Two prominent scientists said in whistleblower complaints filed late Wednesday that they had been removed from leadership positions at the National Institutes of Health after objecting to Trump administration efforts to undermine vaccines, flout court orders, withhold research money and politicize the grant-making process.
The complaints shed light on much of the internal strife at the agency earlier this year, as the Trump administration clamped down on the country’s medical research funding apparatus.
The scientists drew particular attention to what they described as an administration-wide “hostility” toward vaccines that they said had taken hold in the upper echelons of the NIH, long one of the world’s leading engines of vaccine research.

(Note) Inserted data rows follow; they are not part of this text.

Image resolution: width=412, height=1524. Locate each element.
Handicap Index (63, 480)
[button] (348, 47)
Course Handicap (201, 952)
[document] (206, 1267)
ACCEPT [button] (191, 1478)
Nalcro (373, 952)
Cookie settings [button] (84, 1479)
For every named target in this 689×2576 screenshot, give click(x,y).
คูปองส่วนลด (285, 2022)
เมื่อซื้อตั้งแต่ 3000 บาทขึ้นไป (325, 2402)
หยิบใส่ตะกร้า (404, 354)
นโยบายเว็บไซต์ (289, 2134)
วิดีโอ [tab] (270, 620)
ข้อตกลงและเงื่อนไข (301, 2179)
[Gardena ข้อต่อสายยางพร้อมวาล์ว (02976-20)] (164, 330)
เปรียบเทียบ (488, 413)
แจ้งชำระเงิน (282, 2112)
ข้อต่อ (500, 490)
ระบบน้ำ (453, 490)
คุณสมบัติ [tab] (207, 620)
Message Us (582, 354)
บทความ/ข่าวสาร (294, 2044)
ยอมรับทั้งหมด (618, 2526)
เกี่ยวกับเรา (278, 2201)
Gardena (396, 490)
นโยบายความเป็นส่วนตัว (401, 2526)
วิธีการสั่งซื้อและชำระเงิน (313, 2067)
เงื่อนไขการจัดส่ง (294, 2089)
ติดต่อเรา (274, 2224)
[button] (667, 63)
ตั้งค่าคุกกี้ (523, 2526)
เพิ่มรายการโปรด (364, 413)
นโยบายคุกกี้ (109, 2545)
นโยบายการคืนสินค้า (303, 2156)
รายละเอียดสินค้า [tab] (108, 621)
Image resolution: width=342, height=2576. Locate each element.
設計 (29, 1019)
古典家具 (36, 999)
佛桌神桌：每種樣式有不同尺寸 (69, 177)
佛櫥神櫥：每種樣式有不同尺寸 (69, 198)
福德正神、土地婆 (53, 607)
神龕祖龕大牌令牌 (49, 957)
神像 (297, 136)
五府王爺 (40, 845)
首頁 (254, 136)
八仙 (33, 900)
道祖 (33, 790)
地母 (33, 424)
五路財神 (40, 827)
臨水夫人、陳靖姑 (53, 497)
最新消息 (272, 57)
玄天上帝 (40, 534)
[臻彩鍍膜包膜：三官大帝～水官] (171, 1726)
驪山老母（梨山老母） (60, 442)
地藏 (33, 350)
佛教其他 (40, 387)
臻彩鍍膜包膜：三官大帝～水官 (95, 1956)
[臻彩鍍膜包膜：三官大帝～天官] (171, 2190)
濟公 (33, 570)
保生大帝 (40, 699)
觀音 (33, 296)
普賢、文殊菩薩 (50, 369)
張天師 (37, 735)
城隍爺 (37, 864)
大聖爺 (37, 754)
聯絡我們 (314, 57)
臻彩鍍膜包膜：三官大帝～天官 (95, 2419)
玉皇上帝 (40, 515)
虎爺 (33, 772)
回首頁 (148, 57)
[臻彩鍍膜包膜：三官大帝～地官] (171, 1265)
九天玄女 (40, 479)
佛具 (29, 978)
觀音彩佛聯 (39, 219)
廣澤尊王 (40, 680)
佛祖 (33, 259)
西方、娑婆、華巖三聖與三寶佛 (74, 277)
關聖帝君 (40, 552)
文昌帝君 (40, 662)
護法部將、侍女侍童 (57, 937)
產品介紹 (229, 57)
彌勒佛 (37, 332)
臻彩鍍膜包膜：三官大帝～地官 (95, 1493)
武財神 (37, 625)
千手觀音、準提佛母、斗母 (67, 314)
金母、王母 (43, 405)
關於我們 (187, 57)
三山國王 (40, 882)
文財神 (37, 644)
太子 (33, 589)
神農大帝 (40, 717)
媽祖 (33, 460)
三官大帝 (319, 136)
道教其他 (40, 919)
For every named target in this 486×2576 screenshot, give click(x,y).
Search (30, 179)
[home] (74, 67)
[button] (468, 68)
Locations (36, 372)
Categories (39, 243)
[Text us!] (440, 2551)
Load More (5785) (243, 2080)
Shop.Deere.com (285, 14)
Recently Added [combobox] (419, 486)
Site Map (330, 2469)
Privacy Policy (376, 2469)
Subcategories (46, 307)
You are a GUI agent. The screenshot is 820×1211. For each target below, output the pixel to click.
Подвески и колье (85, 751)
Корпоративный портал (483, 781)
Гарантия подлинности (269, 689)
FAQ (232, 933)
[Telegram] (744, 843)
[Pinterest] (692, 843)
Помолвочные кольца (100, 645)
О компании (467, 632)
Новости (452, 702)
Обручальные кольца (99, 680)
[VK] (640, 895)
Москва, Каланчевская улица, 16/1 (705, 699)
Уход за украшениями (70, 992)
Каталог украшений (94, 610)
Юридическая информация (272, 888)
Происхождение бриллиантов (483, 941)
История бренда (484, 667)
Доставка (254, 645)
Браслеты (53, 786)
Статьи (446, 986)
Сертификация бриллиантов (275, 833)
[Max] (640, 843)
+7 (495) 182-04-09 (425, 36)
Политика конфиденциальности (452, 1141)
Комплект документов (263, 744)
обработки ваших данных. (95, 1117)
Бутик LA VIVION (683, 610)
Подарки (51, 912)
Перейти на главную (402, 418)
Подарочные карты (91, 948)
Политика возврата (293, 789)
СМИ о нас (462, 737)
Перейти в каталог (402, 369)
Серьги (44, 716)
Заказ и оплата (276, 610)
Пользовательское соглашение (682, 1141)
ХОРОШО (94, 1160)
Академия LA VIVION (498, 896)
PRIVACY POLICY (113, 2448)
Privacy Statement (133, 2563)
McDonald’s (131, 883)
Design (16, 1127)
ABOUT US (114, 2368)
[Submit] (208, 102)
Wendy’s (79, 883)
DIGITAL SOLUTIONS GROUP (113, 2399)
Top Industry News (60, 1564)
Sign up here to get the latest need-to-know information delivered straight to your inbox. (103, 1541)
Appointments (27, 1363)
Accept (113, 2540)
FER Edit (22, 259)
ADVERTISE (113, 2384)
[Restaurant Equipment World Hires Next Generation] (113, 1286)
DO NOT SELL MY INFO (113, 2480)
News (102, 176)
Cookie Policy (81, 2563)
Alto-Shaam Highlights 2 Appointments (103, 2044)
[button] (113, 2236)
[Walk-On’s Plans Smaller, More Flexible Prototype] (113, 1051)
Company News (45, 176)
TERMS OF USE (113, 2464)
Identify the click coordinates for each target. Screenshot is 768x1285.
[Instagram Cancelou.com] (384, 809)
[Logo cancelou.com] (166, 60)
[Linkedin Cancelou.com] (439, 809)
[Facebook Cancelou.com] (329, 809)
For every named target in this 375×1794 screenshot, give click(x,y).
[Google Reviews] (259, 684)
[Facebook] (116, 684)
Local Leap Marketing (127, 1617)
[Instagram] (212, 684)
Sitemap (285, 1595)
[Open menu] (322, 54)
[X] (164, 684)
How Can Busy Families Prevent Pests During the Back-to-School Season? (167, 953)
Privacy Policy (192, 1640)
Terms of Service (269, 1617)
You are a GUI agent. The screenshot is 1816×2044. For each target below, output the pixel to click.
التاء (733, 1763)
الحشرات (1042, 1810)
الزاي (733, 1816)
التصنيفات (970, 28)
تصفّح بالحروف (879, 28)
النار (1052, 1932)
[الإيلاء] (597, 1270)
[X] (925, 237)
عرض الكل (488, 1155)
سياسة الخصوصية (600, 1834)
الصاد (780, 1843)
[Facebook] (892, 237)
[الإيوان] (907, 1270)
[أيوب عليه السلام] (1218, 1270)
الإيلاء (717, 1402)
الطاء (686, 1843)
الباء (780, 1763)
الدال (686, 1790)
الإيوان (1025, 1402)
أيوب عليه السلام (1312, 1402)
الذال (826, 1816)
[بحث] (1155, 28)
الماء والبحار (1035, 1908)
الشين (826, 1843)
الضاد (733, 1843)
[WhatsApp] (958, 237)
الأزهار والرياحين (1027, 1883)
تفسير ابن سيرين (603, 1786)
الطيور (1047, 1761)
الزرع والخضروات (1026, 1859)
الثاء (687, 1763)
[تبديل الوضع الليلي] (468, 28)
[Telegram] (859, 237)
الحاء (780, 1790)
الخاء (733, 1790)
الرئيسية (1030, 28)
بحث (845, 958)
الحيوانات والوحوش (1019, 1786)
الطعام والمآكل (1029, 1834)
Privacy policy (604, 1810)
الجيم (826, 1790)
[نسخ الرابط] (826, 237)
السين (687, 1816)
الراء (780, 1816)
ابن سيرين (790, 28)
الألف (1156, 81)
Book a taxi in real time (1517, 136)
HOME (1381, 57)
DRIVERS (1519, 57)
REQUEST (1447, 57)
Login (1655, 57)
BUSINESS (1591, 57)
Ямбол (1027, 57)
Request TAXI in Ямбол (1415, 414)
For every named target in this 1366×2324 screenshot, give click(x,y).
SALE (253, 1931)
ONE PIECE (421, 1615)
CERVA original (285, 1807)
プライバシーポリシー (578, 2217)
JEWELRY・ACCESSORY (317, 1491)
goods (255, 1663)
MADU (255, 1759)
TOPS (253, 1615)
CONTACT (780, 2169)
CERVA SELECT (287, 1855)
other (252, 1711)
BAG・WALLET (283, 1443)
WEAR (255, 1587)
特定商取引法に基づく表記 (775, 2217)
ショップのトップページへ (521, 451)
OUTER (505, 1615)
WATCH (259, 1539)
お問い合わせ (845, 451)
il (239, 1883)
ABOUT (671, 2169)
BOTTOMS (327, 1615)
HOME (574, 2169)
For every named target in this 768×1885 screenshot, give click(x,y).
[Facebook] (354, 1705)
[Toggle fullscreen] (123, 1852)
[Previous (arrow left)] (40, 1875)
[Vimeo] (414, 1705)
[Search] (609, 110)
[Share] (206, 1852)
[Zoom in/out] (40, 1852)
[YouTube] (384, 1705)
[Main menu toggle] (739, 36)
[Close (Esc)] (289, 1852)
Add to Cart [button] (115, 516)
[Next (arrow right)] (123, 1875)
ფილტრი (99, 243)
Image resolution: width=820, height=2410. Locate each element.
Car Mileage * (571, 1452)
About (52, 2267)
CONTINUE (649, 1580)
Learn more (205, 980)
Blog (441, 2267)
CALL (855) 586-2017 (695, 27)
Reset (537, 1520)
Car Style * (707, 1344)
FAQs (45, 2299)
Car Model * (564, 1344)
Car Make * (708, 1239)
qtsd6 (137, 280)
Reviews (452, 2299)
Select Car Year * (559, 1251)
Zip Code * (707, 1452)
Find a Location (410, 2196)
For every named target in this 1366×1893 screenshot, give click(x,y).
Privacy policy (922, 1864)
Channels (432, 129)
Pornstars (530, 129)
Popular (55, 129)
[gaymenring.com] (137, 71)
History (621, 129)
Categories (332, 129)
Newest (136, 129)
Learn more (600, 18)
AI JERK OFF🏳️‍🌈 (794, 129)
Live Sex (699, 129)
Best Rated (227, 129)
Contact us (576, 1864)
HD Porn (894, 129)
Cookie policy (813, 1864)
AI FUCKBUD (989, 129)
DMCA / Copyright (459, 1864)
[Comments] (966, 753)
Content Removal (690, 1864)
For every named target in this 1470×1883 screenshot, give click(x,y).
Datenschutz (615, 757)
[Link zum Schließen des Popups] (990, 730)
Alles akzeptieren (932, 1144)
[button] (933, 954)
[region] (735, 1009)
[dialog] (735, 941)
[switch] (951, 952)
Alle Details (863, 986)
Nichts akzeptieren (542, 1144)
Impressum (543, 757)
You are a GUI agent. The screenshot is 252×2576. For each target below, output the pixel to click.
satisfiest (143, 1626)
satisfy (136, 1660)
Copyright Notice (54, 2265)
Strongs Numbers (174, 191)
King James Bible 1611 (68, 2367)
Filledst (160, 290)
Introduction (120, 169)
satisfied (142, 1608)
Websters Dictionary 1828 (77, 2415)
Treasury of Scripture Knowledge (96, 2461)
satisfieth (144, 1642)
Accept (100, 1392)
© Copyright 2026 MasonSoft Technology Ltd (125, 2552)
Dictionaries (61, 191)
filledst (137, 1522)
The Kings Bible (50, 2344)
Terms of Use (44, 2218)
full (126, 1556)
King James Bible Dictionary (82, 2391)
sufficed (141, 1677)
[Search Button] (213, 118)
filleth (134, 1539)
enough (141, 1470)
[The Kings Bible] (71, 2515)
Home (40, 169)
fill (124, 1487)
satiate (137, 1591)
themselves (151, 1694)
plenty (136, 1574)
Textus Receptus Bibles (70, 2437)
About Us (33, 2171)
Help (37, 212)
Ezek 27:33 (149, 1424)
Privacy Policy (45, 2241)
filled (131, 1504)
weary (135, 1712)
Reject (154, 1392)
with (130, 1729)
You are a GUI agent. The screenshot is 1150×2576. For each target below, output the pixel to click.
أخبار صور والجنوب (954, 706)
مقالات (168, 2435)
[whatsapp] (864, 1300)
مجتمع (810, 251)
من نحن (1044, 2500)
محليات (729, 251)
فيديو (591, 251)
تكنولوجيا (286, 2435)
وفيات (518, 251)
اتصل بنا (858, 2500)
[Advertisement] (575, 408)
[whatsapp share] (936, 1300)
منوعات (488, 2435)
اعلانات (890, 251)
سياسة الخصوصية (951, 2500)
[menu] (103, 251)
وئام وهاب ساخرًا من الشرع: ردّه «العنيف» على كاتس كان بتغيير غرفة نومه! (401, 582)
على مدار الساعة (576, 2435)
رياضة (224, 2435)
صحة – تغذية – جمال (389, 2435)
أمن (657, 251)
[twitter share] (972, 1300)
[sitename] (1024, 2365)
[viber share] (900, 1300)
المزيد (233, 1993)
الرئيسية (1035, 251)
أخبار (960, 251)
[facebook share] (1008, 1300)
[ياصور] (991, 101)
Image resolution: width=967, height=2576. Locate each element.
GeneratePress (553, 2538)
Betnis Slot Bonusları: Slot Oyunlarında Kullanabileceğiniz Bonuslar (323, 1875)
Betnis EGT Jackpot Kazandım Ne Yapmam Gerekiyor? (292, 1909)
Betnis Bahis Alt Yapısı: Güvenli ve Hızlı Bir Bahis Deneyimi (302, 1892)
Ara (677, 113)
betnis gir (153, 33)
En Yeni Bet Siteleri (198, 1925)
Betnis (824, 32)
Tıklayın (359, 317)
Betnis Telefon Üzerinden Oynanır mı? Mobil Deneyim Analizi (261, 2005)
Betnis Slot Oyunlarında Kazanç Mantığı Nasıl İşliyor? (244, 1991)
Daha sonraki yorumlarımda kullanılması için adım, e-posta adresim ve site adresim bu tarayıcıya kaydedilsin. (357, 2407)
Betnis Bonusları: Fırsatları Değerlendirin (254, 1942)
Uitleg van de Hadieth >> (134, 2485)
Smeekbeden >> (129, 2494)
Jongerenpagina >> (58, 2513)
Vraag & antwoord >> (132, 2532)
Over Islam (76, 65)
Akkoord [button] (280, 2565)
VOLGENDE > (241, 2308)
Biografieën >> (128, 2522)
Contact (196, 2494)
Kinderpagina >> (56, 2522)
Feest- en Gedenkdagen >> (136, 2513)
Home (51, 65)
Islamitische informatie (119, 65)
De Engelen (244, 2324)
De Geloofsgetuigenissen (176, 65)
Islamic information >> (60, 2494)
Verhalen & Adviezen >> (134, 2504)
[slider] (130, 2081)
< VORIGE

The allegations added to a growing chorus of protest from former high-ranking health officials over what they warned were dangerous and unscientific views about vaccines gripping the federal government and potentially opening the door to preventable infections.
Those policies have not only restricted people’s access to vaccines, some officials have said, but also have constrained federally funded research on future inoculations against infectious diseases.
The complaints were filed by Dr. Jeanne Marrazzo, who until the end of March had directed the National Institute of Allergy and Infectious Diseases, the institute previously run by Dr. Anthony Fauci; and Dr. Kathleen Neuzil, who until mid-April had directed the NIH’s Fogarty International Center, which supports global health research.
“If we don’t continue to do the science, then we won’t have the future advances,” Neuzil said in an interview. “We won’t make vaccines better. We won’t be able to quickly have vaccines against new and emerging infections.”
The Trump administration last week fired Susan Monarez, director of the Centers for Disease Control and Prevention, who had clashed with the health secretary, Robert F. Kennedy Jr., over vaccine policy. Her dismissal set off an exodus of several other CDC officials, who accused the Trump administration of pursuing a vendetta against vaccines.